The request
Render the stretch from the line containing "You are a computer-use" through the end of the records as a numbered list, skipping blank lines. Leave the pictures out of the answer.

Entries for text and item locations:
☆ ☆ ☆

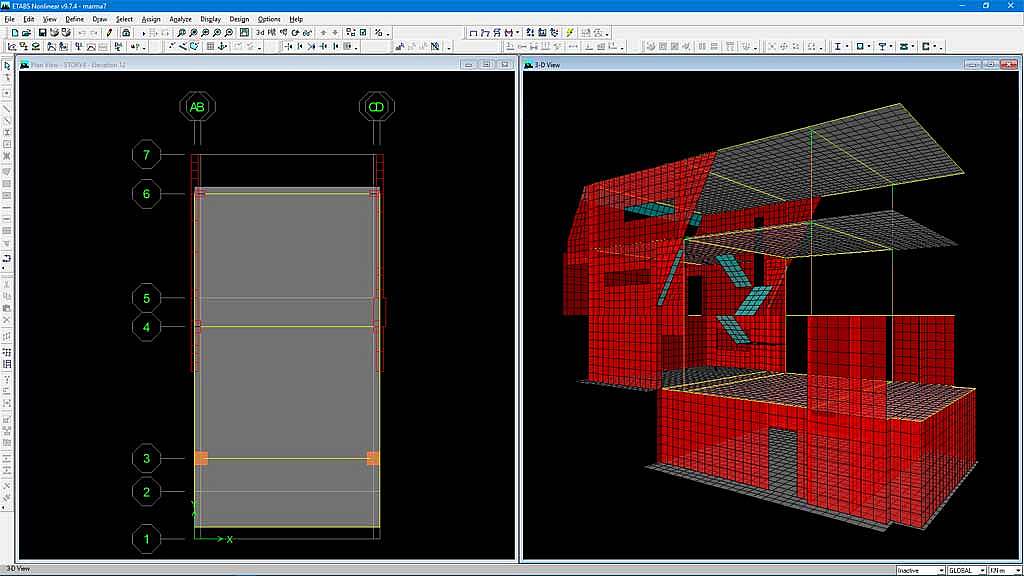This screenshot has width=1024, height=576.
Task: Click grid bubble number 7 in plan
Action: point(146,155)
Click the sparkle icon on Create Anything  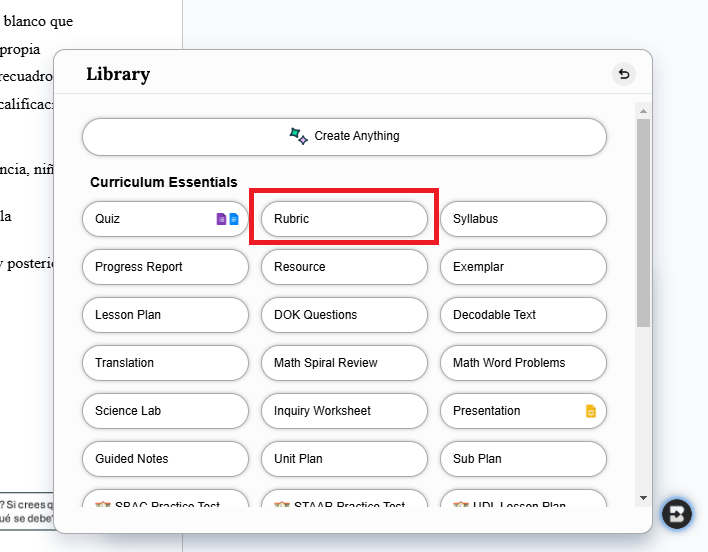pos(298,136)
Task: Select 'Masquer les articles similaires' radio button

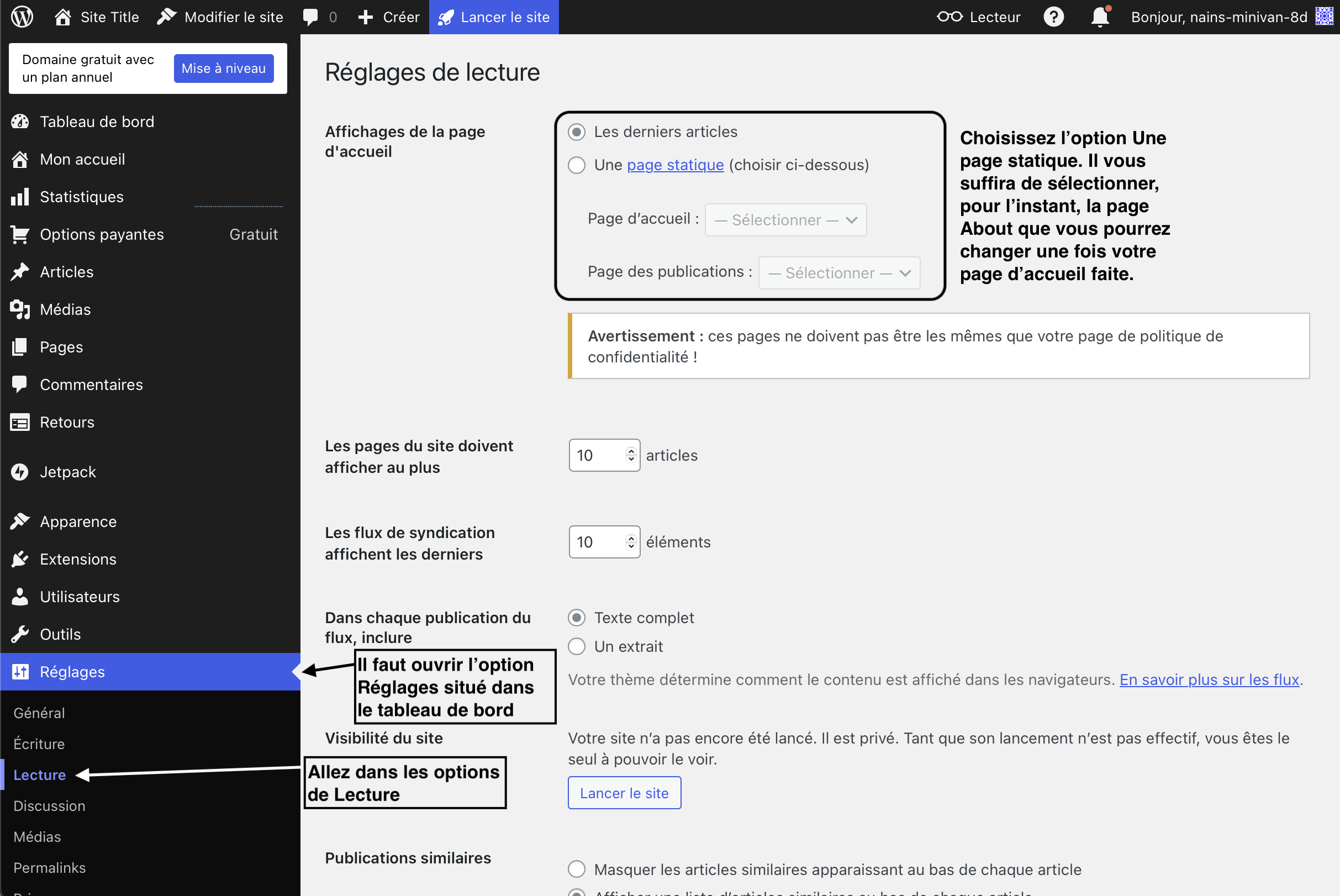Action: [577, 869]
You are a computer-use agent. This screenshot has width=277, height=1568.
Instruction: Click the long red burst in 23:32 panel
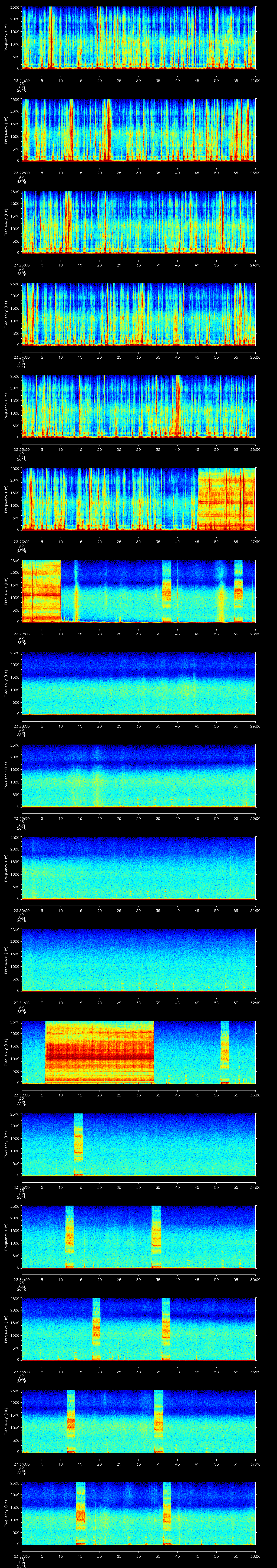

☆ ☆ ☆

Solution to this exercise
1. You are a computer-use agent. This screenshot has width=277, height=1568.
2. Instruction: Click the long red burst in 23:32 panel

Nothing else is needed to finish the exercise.